Supporters of the policy emphasize that childbirth can involve complications that require immediate medical attention. Delivering in a health facility allows trained professionals to manage emergencies and reduce preventable maternal and infant deaths. Because of these risks, government programs have prioritized increasing the number of facility based deliveries and discouraging home births attended only by traditional birth attendants (Manguni & De Herdt, 2017). Community based studies, however, show that local understandings of childbirth and risk continue to influence mothers’ decisions and experiences during delivery (Landicho, 2022).

Despite these efforts, home births continue to occur across the country. Research from Ateneo de Manila University found that a significant proportion of Filipino women still give birth at home, with higher rates in rural areas than in urban communities. The study found that poverty was one of the strongest predictors of home delivery, with women from lower income households significantly more likely to give birth at home than wealthier women. These findings suggest that home birth is often shaped by structural conditions rather than personal preference alone, including financial limitations, distance from health facilities, and lack of transportation (Amit et al., 2022).

These structural barriers help explain why the policy can be difficult to follow in many communities.
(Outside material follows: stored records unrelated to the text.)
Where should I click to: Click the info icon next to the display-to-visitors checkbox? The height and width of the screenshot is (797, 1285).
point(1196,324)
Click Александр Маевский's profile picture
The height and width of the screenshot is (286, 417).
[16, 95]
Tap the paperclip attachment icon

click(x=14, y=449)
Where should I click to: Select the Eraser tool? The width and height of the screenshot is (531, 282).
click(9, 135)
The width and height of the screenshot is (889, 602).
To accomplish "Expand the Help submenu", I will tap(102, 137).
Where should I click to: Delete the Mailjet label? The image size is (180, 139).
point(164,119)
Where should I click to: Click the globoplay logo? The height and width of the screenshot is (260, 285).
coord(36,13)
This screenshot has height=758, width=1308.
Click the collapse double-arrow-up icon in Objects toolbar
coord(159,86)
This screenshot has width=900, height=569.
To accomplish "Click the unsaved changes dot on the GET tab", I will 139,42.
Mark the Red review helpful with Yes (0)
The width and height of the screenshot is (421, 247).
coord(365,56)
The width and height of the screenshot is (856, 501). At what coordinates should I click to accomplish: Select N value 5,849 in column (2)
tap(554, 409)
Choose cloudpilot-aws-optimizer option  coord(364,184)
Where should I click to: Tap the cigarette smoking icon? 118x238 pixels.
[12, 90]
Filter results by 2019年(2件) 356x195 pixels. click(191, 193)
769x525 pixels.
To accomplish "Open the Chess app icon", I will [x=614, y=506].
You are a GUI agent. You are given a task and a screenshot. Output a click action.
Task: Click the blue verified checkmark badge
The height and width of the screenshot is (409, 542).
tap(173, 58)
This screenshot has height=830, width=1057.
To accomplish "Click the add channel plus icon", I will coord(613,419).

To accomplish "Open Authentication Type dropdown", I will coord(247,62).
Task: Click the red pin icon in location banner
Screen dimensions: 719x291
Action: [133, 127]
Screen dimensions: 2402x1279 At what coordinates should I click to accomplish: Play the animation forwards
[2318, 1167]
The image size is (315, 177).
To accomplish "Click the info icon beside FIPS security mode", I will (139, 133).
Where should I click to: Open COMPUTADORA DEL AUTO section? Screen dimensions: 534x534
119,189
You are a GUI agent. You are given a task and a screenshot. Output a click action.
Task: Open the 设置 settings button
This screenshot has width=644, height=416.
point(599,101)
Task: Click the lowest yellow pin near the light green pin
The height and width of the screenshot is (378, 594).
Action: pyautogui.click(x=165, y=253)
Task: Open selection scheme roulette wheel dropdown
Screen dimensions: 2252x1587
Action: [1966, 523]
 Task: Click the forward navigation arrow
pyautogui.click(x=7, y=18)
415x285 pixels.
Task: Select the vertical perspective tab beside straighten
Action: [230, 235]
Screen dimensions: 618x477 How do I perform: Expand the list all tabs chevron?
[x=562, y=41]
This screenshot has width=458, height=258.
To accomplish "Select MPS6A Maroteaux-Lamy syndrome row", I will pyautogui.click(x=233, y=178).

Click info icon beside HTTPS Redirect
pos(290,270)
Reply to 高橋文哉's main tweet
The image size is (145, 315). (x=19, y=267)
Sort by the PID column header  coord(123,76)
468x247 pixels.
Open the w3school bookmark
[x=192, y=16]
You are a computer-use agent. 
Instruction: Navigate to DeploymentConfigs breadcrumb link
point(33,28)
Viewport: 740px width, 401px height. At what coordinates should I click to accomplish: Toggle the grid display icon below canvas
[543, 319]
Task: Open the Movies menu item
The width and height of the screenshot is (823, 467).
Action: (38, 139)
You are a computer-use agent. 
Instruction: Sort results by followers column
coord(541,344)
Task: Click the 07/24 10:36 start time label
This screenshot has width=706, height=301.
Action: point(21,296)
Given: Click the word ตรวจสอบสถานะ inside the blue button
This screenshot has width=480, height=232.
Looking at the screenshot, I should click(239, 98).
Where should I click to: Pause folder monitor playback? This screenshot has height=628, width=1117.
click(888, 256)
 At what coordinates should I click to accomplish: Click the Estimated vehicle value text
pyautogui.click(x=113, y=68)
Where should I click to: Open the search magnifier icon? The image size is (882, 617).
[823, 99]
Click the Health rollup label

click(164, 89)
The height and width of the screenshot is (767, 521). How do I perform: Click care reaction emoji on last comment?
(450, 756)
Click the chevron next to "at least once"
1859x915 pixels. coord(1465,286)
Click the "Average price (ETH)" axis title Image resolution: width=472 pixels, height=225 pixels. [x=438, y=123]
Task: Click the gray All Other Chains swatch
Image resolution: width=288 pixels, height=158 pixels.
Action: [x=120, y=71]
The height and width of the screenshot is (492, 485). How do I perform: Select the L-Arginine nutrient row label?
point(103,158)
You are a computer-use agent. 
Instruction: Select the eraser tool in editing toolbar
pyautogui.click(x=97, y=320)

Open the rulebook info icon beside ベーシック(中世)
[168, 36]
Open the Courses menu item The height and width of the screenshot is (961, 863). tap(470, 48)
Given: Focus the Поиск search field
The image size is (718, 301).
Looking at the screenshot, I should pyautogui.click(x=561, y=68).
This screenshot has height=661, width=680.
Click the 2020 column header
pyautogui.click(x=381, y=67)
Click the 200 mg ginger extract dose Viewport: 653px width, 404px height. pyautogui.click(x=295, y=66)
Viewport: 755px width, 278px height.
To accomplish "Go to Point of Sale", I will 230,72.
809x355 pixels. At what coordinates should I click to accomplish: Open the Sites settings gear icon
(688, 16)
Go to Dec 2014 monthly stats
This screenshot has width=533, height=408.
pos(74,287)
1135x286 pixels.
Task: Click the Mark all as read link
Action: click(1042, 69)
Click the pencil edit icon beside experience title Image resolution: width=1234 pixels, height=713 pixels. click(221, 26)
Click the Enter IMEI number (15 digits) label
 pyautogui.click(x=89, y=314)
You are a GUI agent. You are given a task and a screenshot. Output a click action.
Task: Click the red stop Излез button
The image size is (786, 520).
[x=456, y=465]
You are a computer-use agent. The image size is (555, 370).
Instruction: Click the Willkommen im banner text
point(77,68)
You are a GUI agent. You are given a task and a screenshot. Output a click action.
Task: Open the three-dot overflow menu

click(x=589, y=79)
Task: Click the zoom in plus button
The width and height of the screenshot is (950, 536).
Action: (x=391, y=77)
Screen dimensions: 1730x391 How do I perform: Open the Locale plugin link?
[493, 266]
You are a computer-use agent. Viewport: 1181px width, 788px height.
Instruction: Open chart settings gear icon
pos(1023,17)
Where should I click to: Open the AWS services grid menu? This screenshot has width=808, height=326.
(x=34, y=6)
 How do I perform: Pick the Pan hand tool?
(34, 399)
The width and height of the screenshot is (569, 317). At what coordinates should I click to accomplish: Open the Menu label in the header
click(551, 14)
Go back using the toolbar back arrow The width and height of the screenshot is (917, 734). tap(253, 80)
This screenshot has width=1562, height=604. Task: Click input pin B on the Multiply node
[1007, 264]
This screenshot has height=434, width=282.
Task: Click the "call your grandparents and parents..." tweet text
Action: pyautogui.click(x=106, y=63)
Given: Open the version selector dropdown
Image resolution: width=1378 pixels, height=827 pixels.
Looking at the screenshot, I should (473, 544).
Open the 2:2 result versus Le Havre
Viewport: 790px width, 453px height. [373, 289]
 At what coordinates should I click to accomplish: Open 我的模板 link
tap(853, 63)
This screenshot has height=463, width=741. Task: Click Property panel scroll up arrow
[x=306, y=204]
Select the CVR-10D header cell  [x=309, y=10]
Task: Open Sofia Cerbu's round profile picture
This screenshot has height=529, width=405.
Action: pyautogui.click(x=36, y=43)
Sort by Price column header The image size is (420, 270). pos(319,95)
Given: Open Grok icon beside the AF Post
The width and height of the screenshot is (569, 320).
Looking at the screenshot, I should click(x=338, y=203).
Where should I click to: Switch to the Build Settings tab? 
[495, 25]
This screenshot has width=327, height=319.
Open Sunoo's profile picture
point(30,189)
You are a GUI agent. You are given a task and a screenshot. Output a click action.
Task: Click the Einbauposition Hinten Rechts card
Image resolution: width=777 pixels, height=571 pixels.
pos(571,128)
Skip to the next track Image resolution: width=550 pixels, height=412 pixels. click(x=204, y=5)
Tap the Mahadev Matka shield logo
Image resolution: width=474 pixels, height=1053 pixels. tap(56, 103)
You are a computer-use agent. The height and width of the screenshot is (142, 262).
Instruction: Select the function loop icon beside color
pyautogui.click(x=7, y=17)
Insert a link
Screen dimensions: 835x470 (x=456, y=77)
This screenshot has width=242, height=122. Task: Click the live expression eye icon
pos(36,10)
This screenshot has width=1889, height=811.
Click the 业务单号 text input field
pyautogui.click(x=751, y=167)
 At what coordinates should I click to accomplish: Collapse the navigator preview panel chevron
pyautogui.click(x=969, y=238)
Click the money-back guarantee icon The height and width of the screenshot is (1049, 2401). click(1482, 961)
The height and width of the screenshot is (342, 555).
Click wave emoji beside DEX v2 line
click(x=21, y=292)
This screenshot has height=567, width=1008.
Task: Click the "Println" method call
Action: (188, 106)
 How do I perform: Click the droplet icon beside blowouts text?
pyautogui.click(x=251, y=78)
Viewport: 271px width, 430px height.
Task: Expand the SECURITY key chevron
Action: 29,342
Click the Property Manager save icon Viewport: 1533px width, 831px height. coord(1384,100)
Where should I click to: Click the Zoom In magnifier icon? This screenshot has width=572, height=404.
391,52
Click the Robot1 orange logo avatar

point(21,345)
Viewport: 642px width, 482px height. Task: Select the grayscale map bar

Women in remote areas often need to travel long distances to reach a birthing facility, sometimes requiring them to leave home days or weeks before their due date (Bacani, 2020). The cost of transportation, medical fees, and temporary lodging can place a heavy burden on families with limited income. Critics argue that the policy can unintentionally penalize women who already face significant barriers to healthcare access (IBON Foundation, 2016).

The policy has also affected traditional birth attendants, commonly known as hilots, who have long played an important role in many Filipino communities. Studies have shown that hilots provide not only physical assistance during childbirth but also emotional and cultural support for mothers, and many women value the comfort of familiar birthing practices. Restrictions on home births have reduced their role and affected their livelihoods (Landicho, 2022).

In some areas, local ordinances have imposed fines or penalties on those who assist home births, which has created fear and stigma among families who cannot easily access health facilities (IBON Foundation, 2016). Reports have documented cases where mothers avoided seeking care because they feared punishment for delivering at home. This has raised concerns that strict enforcement of the policy may discourage women from seeking help when complications arise (Bacani, 2020).

The continued presence of home births highlights broader inequalities in the Philippine healthcare system. Differences between urban and rural areas remain significant, with rural communities facing greater challenges in accessing skilled care (Amit et al., 2022). Public health researchers emphasize that increasing facility-based deliveries requires more than policy enforcement. It also requires investments in transportation, health facilities, trained personnel, and culturally sensitive care that responds to the needs of different communities (Manguni & De Herdt, 2017).

The No Homebirth Policy reflects a national effort to make childbirth safer by ensuring access to skilled care and emergency services. However, the persistence of home births suggests that the issue is not only about medical safety but also about poverty, geography, and social conditions. Addressing maternal health in the Philippines requires not only encouraging facility based deliveries but also improving the systems that allow women to access care safely and affordably. A more inclusive approach that considers the realities of women’s lives may help bridge the gap between policy goals and everyday experiences.